Benzer etkiler bizim ülkemizde de yaratılabilir. Sadece % 2 oranında kullanılacak biyoetanolle bile enerji tarımı canlanacak, tarımda, sanayide istihdam yaratılacak, yeni vergi imkanları doğacaktır. Enerji arz güvenliğimiz artacak, diğer yandan doğaya daha az karbondioksit salınacaktır.
Bütün bunlar, bırakın şeker pancarını, buğdayı, mısırı şeker prosesinin artığı olarak elde edilen melas kullanılarak da elde edilebilecek tasarruflardır.
Kaldı ki biyoetanol hammeddeleri aynı zamanda yem hammaddeleridir. Biyoetanolü elde edersiniz, atığınız değerli bir yemdir. Şeker pancarıyla yapılan üretimden küspe, mısırla yapılan üretimden yüksek proteinli DDGS yemi elde edilir. Yani olaya bir de şöyle bakalım. Eğer biyoetanol üretmeseydiniz yem bitkilerinin ekimi için yine araziye ihtiyacınız vardı. Ama ürettiğiniz üründen hem biyoetanol elde ettiniz hem de yem. İşte kazan-kazan budur.
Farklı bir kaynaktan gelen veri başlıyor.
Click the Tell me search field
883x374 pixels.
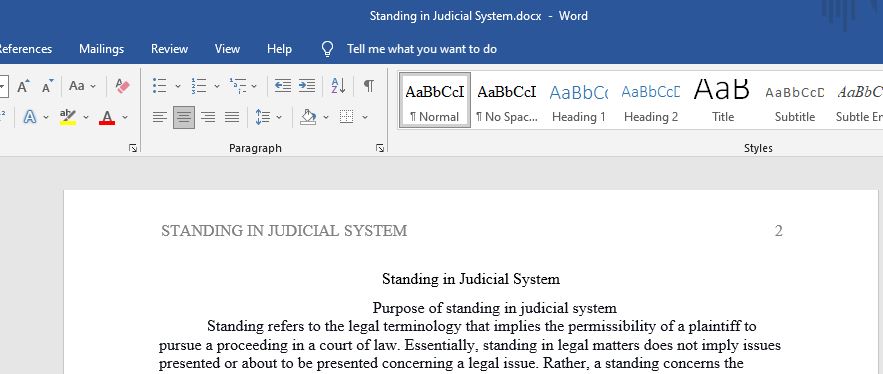(422, 49)
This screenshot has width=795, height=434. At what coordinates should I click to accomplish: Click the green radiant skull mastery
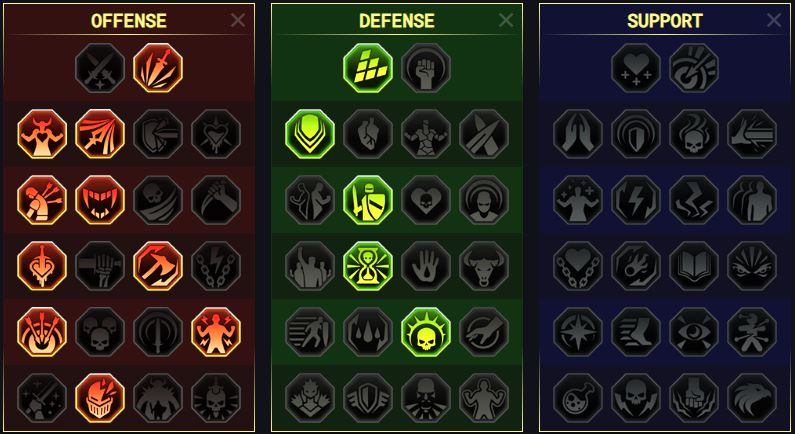click(426, 332)
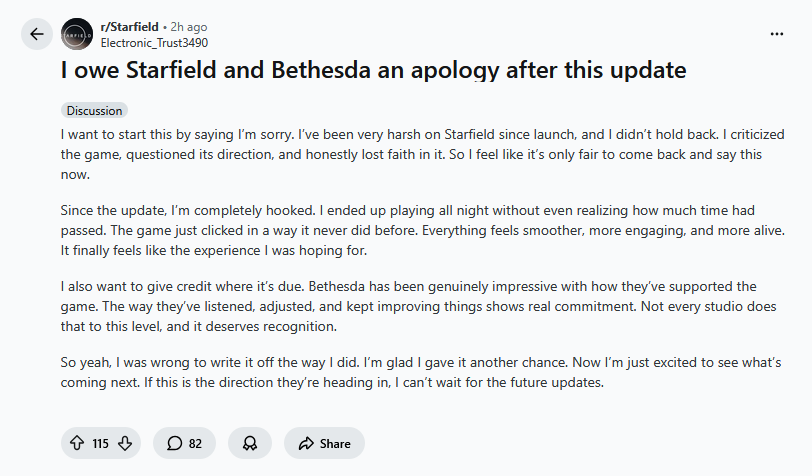Click the post title about apology
The image size is (812, 476).
[x=373, y=72]
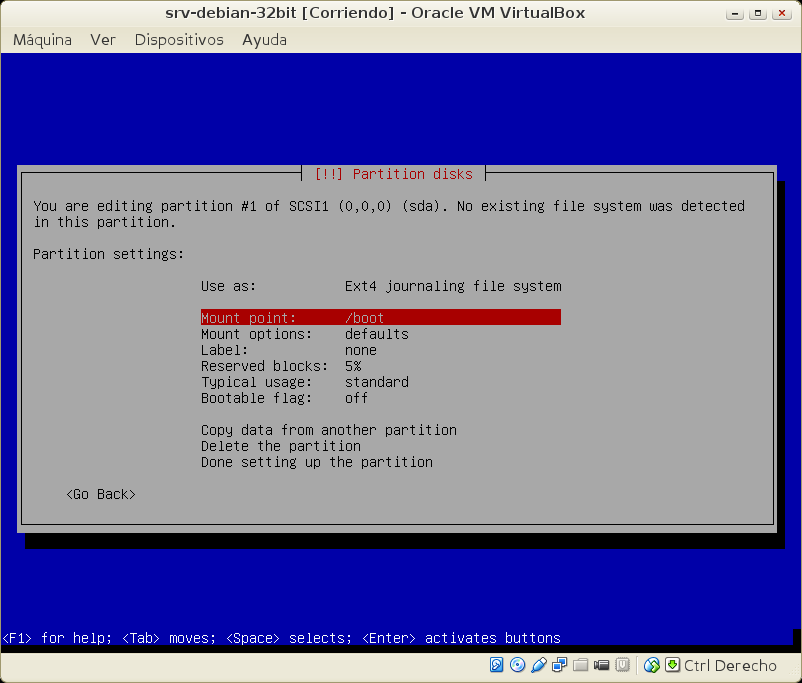The height and width of the screenshot is (683, 802).
Task: Click the shared folders status icon
Action: pos(580,665)
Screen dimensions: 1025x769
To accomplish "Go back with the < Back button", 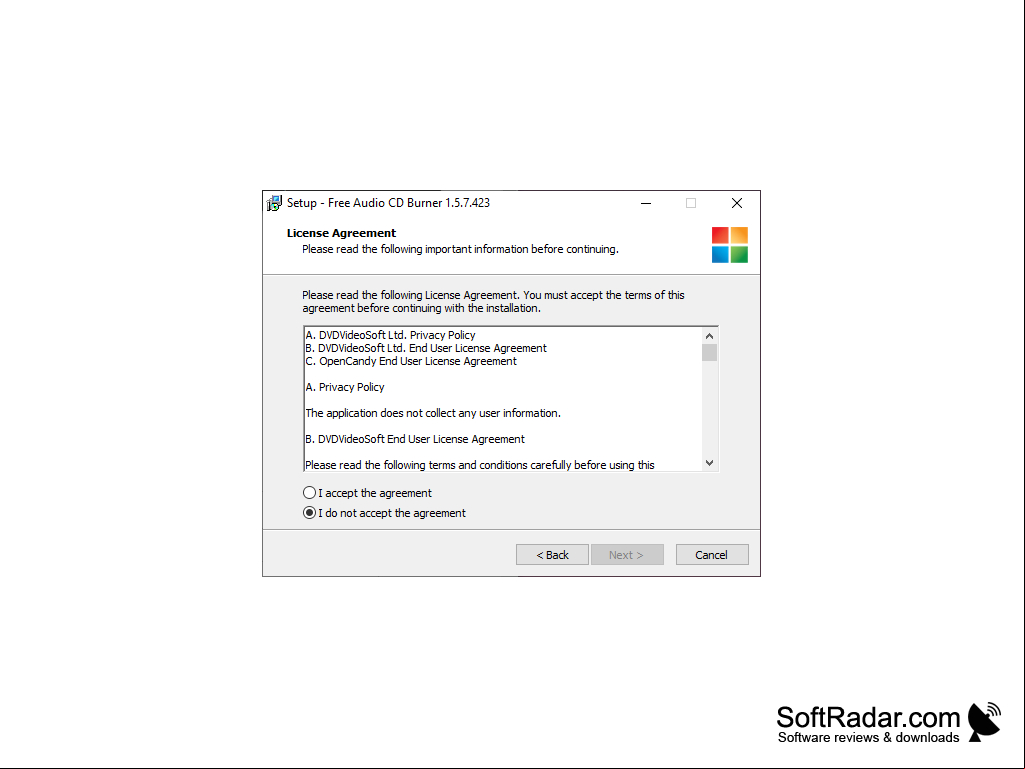I will point(552,555).
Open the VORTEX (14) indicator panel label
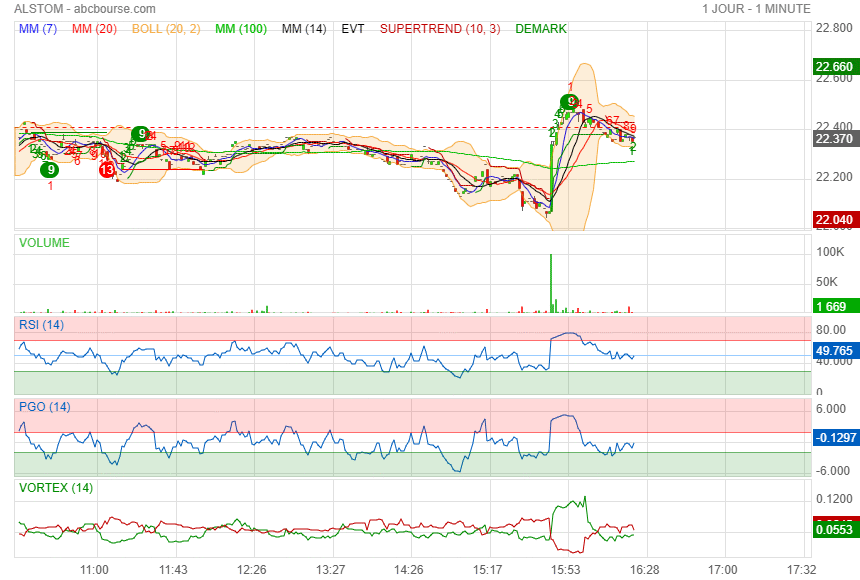This screenshot has height=580, width=860. [x=56, y=488]
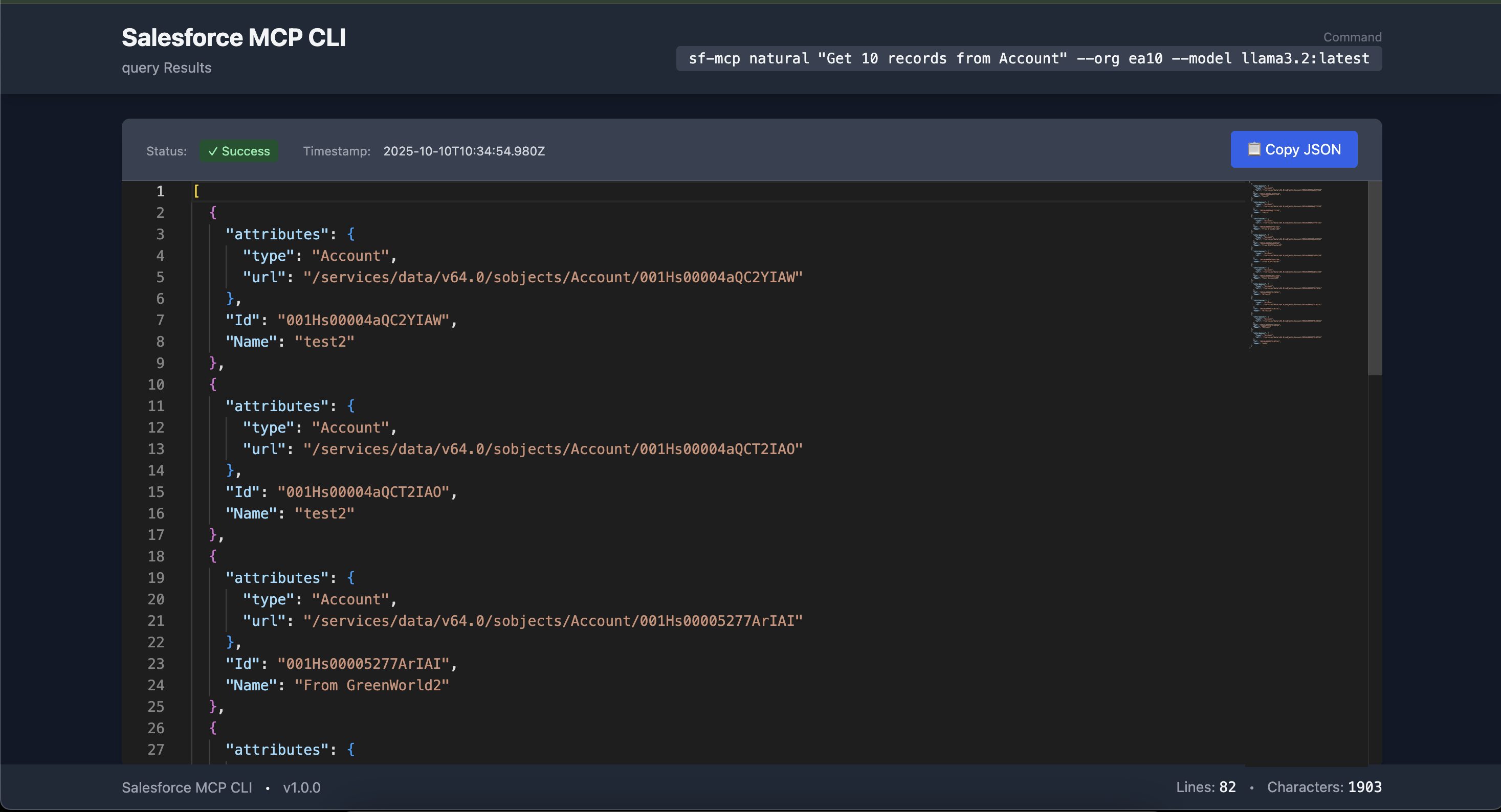
Task: Click the checkmark icon in Success badge
Action: 213,151
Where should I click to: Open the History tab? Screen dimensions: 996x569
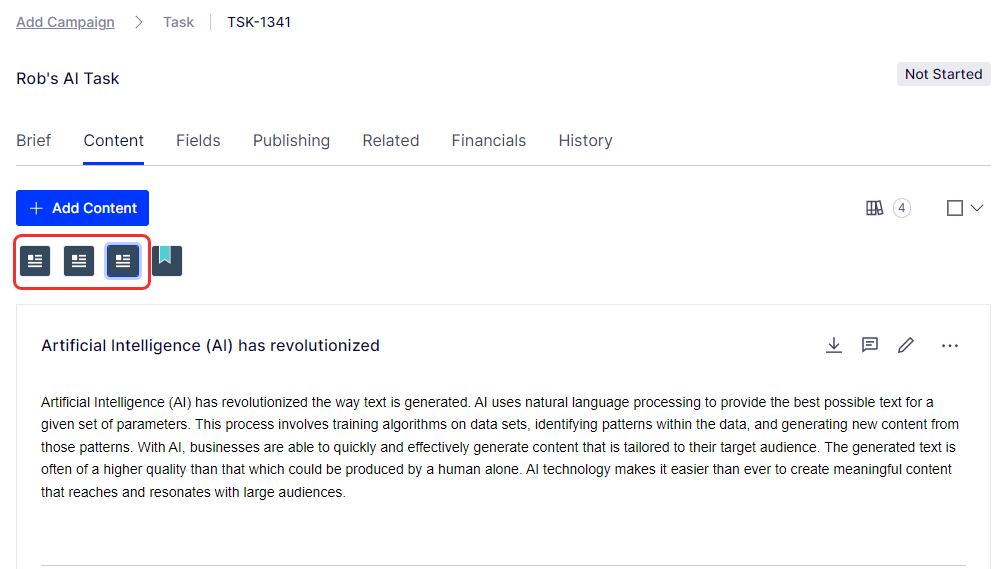(586, 140)
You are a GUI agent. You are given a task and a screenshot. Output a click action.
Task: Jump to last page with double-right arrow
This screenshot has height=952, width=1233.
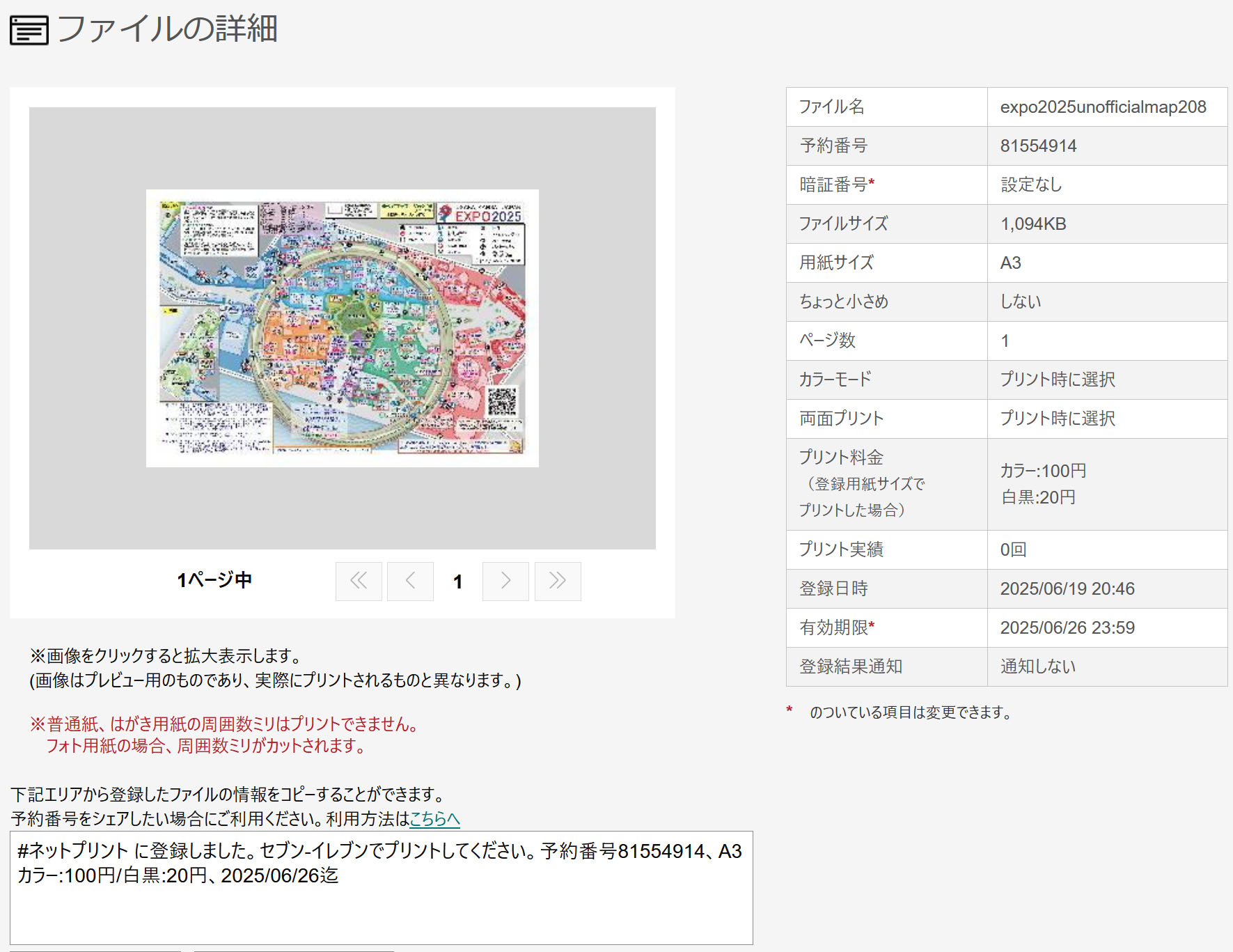point(557,581)
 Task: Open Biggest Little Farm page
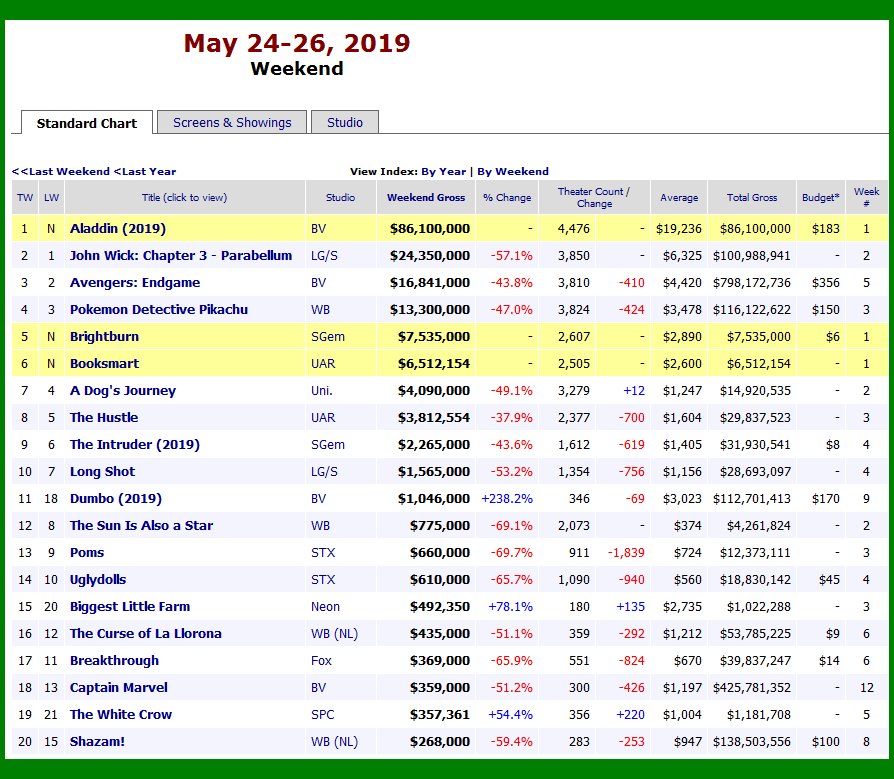130,607
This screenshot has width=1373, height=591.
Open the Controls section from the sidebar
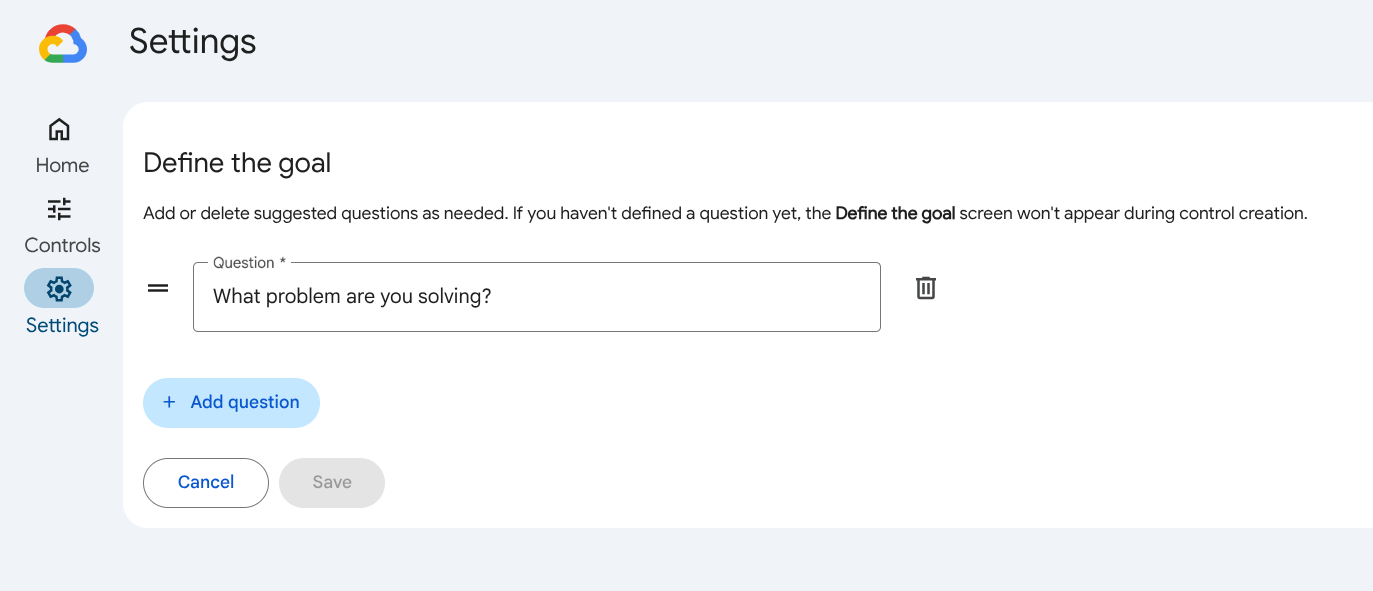[x=61, y=225]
Tarım da kazandı, enerji de kazandı, çiftçi de kazandı, sanayici de, yani kısaca ülke kazandı, ülke ekonomisi kazandı.
Ayrıca bugünün teknolojisi ile üretilen biyoyakıtların ülkemizde kullanım yolunun açılmasıyla ileri kuşak biyoyakıt teknolojilerinin gelişimine de katkı sağlanması aşikar. Yani gıda dışı hammaddelerin kullandığı teknolojilerin de sahibi olmak güzel değil mi?
Sonuç olarak engin tarımsal tecrübeye ve güce sahip olan ülkemizde modern tarım teknikleri kullanılarak yapılacak palanlı enerji tarımı ile, gıda ve yeme dokunmadan biyoyakıt üretim politikalarının oluşturulması kaçınılmazdır.
Yağmur ormanlarının kesilip yerine biyoyakıt hammaddesi yetiştirilmesine bu dünyayı paylaşan birisi olarak ben de karşıyım. Ülkemizde de benzer bir durum yaratılmasına ilk başta ben karşı çıkarım. Ancak anlayış gıda ve yeme dokunmadan, ülkemiz için, çiftçimiz, köylümüz, sanayicimiz için doğru işler yapmaktır.